Nous commençons à prendre des petites ruelles entre des maisons dans Plérin. Une cata ! Nous arrivons clairement devant un mur de route. Une montée indescriptible qui va être interminable à monter. Nous allons bien sûr devoir descendre de nos vélos et les pousser. Nous sommes complètement penchés à l’avant pour réussir à le faire à peu près rouler. Nous devons faire plusieurs pauses car marcher, pousser le vélo avec le poids en plus avec les réserves de course, dans une telle montée ce n’est vraiment pas évident. Nous arrivons enfin au camping vers 19h30 avec grande satisfaction de terminer cette journée. Nous arrivons dans un endroit calme, remplit de nature.
Nous avons un bel emplacement. Massimo décide d’aller voir un groupe de voyageurs à côté de notre emplacement pour leur donner une partie des mirabelles que nous avons cueillit dans la journée. C’est un groupe d’amis accompagnés de leurs grands enfants. En discutant, nous venons sur le sujet de la difficulté pour nous de trouver des bombonnes à visse pour notre réchaud car actuellement c’est en rupture de stock dans énormément de magasins en France. Mal barré pour manger avec notre réchaud sans bombonne. Ils vont avec une grande gentillesse nous donner leur bombonne de réserve. Comme ils vont finir leur semaine de voyage dans deux jours, ils vont préférer nous aider et nous donner leur matériel. C’est adorable !

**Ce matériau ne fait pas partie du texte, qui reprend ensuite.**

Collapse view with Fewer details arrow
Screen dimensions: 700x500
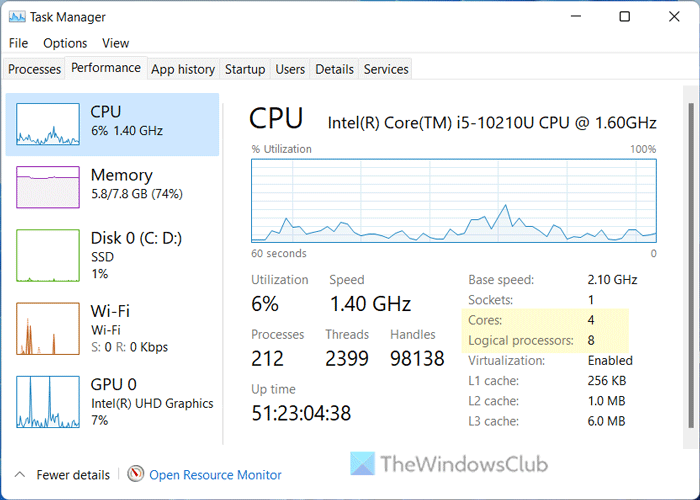[x=20, y=474]
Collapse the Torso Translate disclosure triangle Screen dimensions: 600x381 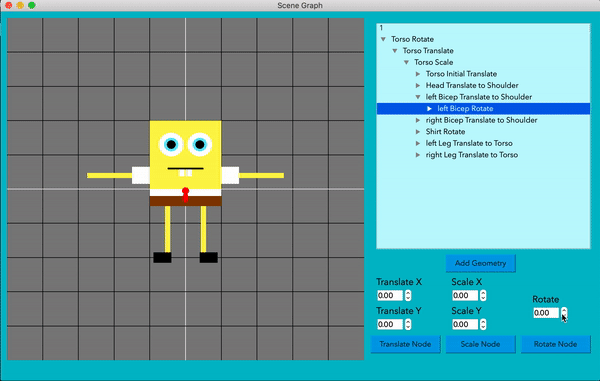(395, 50)
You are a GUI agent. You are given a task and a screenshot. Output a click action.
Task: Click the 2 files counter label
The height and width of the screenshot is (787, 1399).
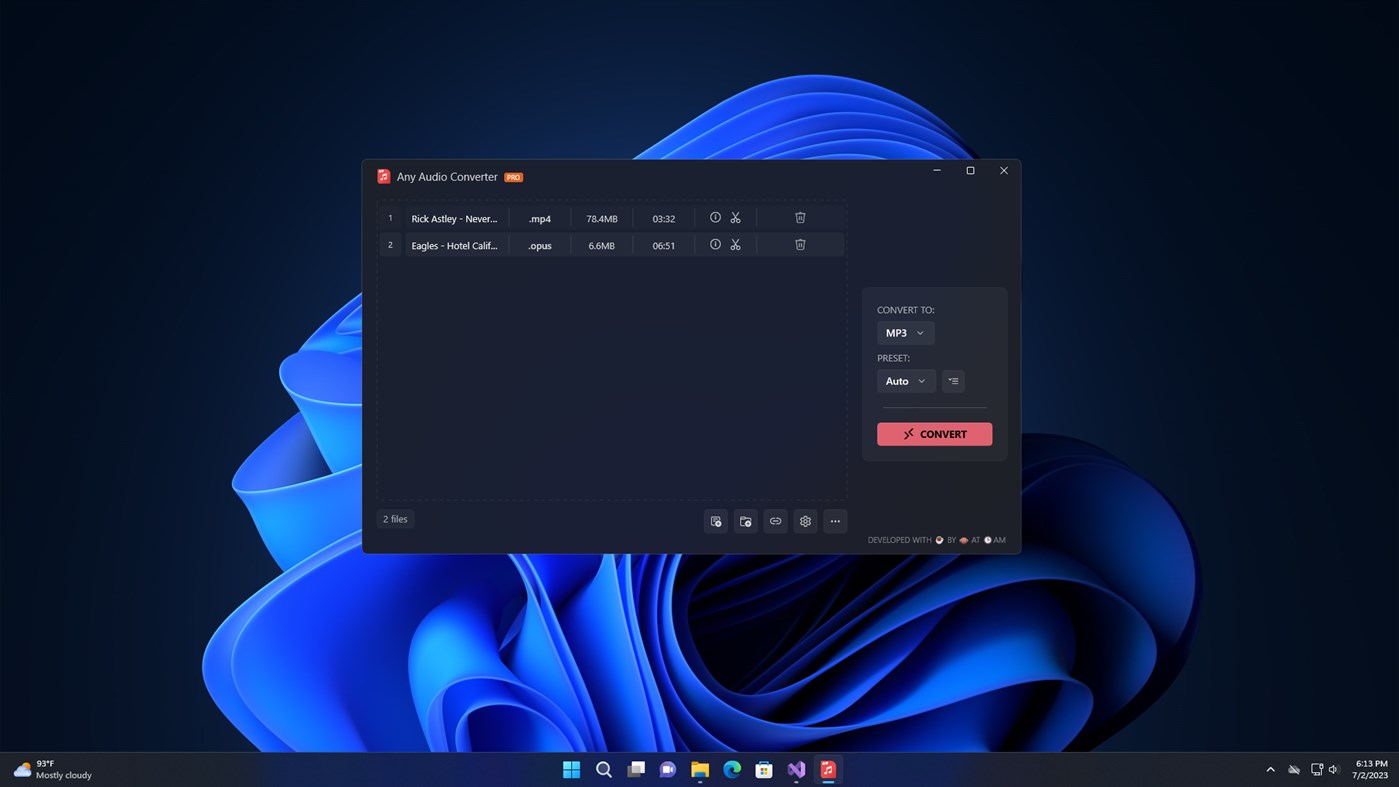[394, 519]
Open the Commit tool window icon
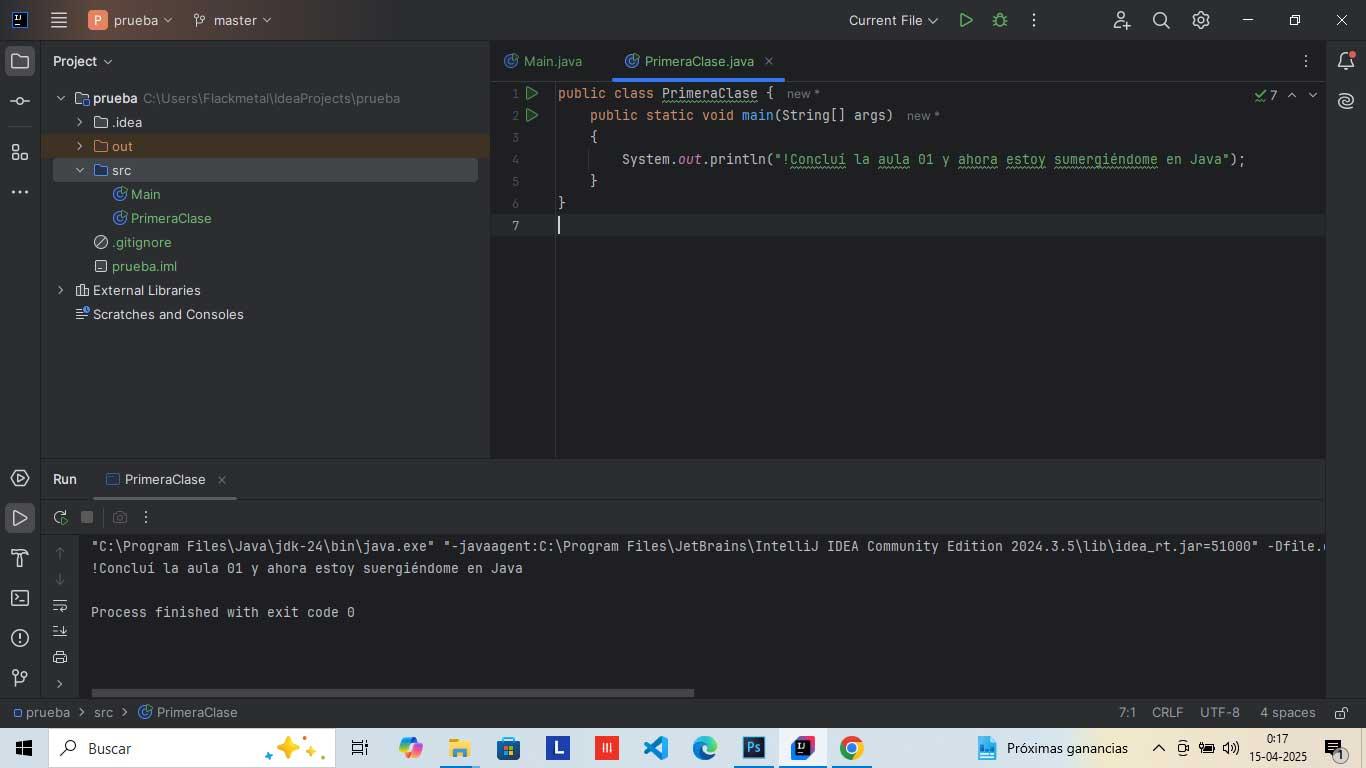The height and width of the screenshot is (768, 1366). (19, 101)
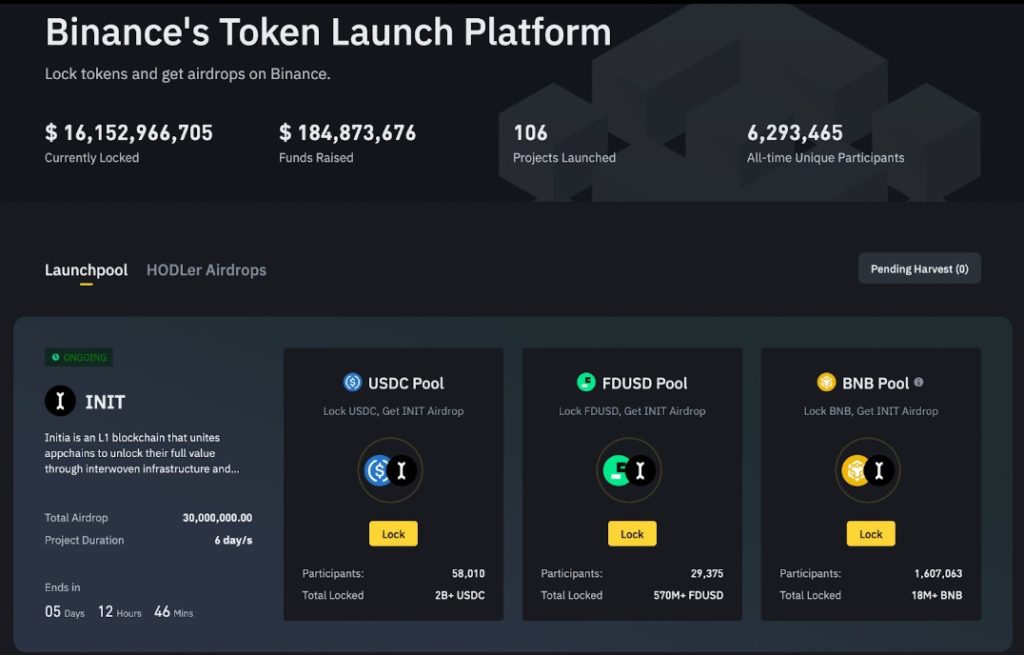
Task: Open the Pending Harvest (0) button
Action: click(919, 269)
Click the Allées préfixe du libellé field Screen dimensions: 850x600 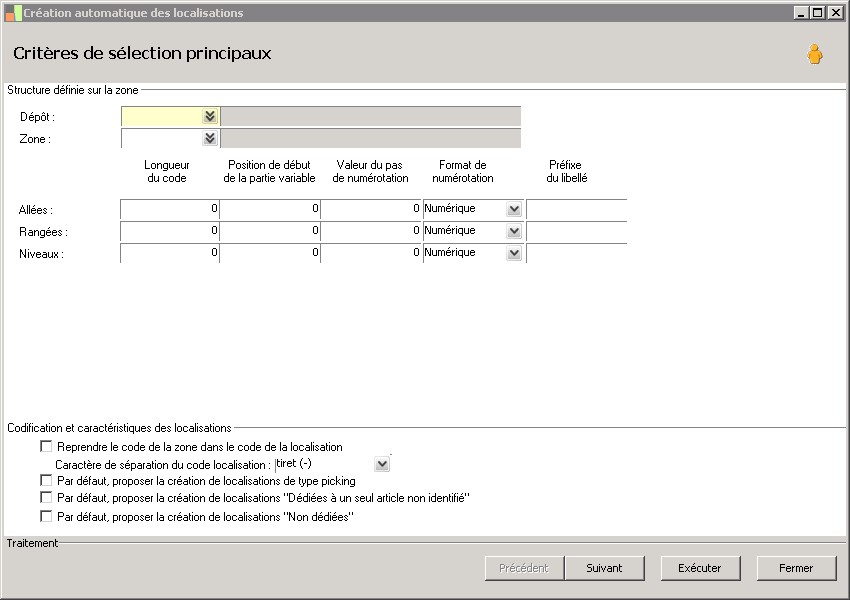(576, 209)
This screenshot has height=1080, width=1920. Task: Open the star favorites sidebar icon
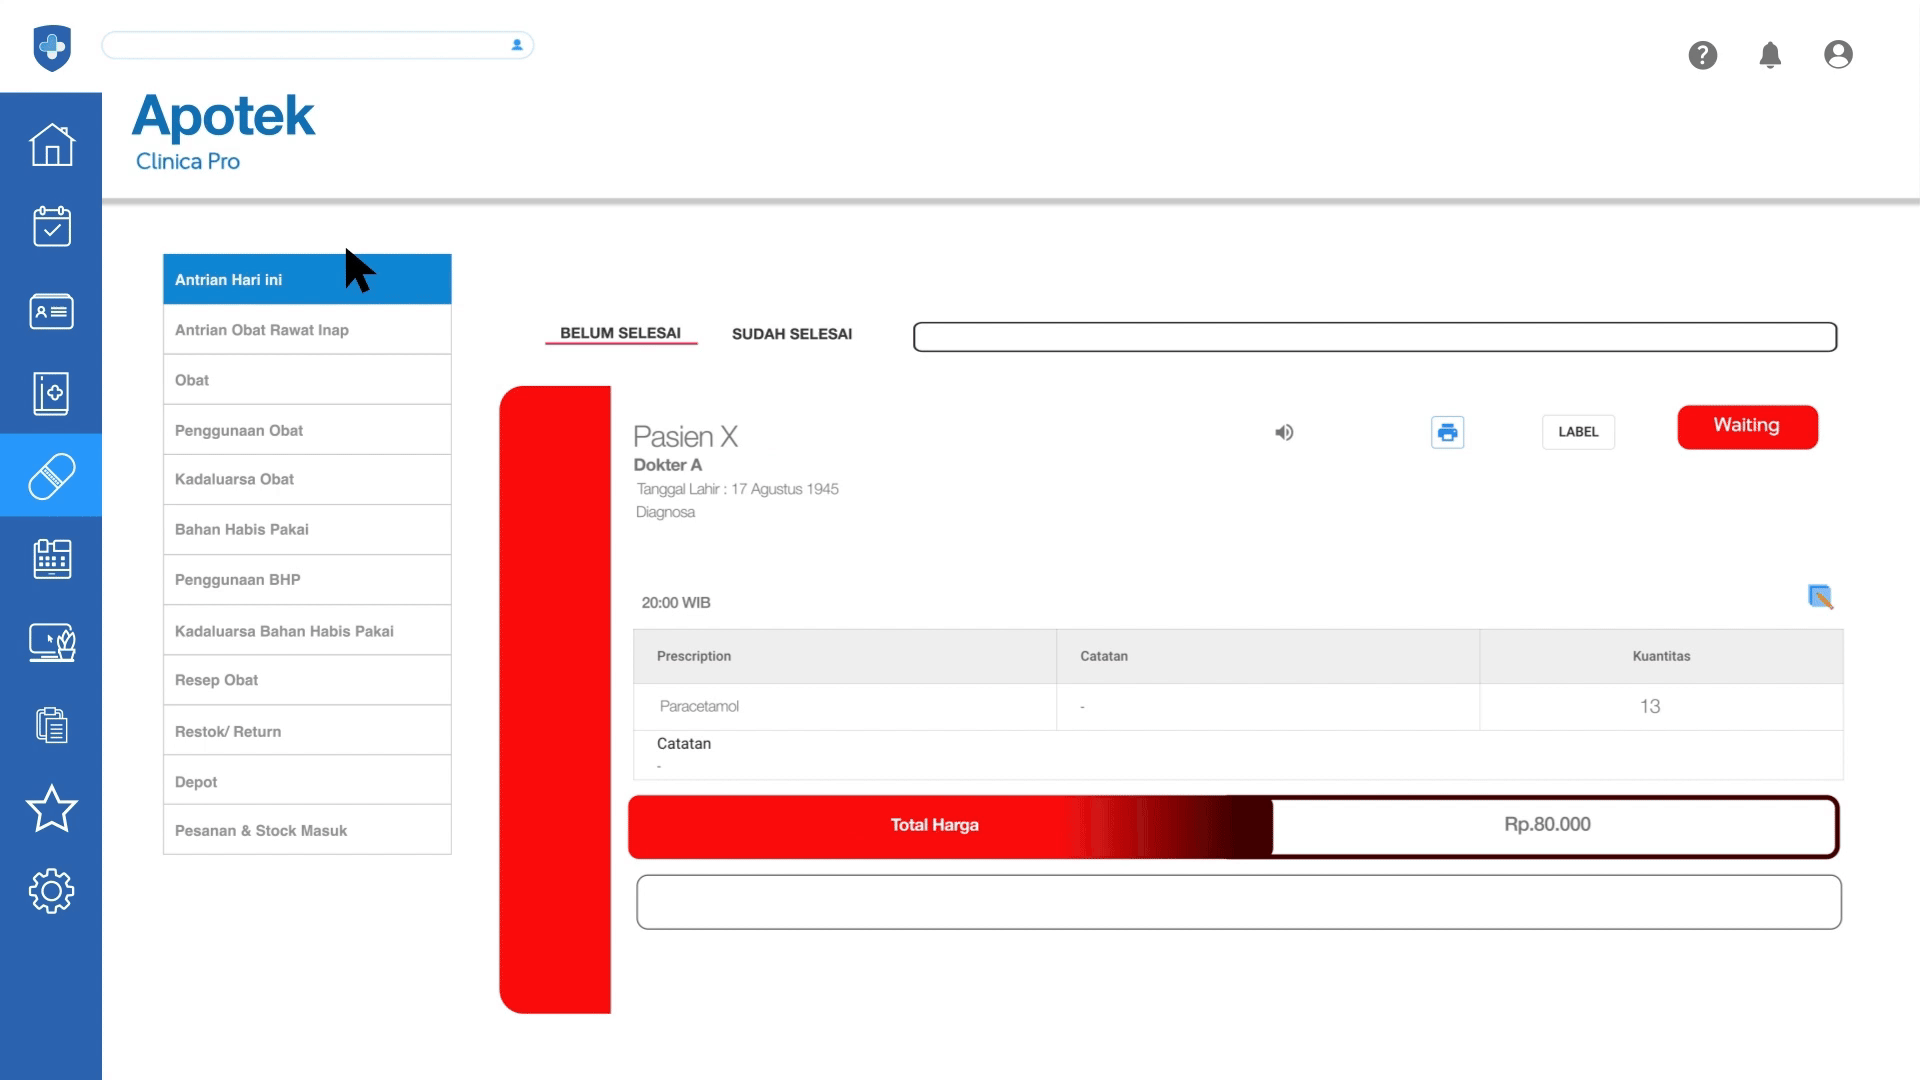pos(51,808)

Nous allons terminer cette journée avec l’image de ces belles rencontres et surtout ces belles intentions.
Cerise sur le gâteau : en allant se doucher, nous entendons des petits bruits. Alors je dis à Massimo qu’il y a surement un nid d’oiseau. Nous levons la tête et nous voyons un nid d’hirondelle, remplit d’oisillons, il y en a au moins cinq. Nous voyons la maman hirondelle faire des allers-retours pour apporter à manger à ces petits.
Quelle belle image de la nature. Nous retiendrons ça de cette journée.
Rédigé par Angélina



Coucou
Bientôt kolantha 😂.
Vous trouvez de la nourriture dans la nature et vous partagez. 👍Bravo 👏.
Et en plus encore des gens adorables qui vous donnent leur bombonne de gaz. Trop sympas.
Eh oui ça devient difficile avec ce pass….. C’est du n’importe quoi. J’espère que vous allez toujours pouvoir trouver des endroits et des gens qui vous accepteront.